Il tuo braccio mi fa da cuscino, lo sento sotto la nuca.
I miei capelli avvinghiati alla tua pelle, incastrati tra i tuoi nei.

Quella forma di sicurezza che i miei occhi stanchi avevano smesso di cercare
– convinti di poterne fare a meno, convinti che se anche fosse arrivata non le avrebbero mai creduto –
è nata dalla terra per caso, come i fiori più belli, lungo la strada, sotto un sole a caso, di una stagione a caso.

Oggi il mio respiro si calma con il tuo.
Prende il ritmo delle vene, del sangue, del cuore che vivono in te e in quel braccio che mi stringe piano
e ci si abbandona, con un dolce stupore di certezza.

Nel vivere insieme c’è questo vantaggio grande di potersi accordare a vicenda,
così da diventare intonati in due o stonati in due – purché sia sempre in due.
Ché poi ad una melodia dolce ci si torna sempre, con pazienza e comprensione, con complicità e sincerità.

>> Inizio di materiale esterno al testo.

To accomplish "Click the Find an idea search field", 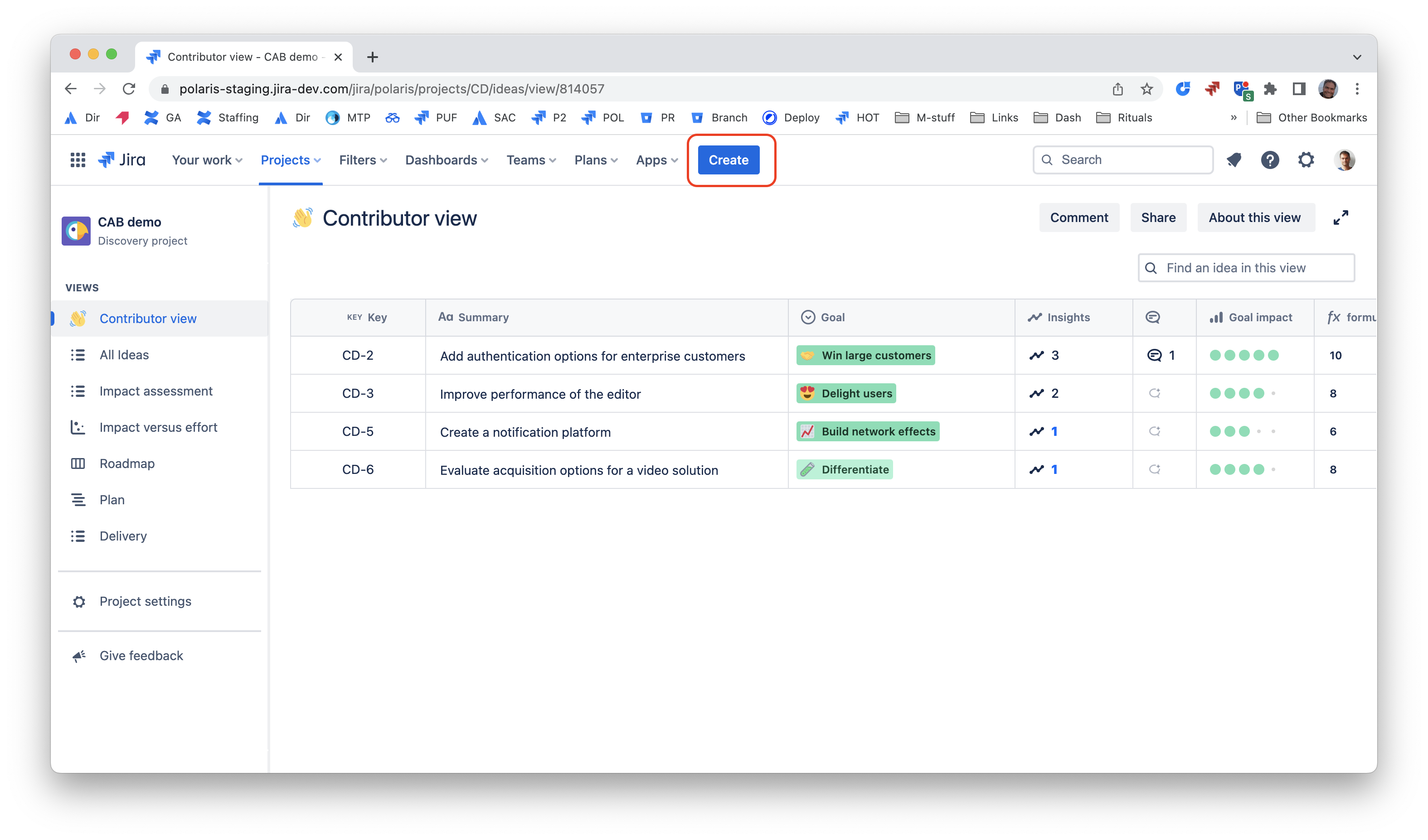I will [x=1246, y=267].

E allora non mi servono plateali dimostrazioni d’amore, non mi servono poesie o canzoni.
La dimostrazione più grande è l’essere disposti a sfondare muri costruiti in decenni.
È il prendermi per mano e farmi guardare attraverso, tra le fessure dei mattoni spezzati.

Il tuo amore lo leggo in questa forza e in questo coraggio.
Li hai tirati fuori per me, fin dal primo giorno.
Quel primo giorno in cui avresti potuto semplicemente mettere un altro mattone e fuggirmi.
Quel primo giorno in cui hai scelto la via più incerta, la via dentro. La nostra.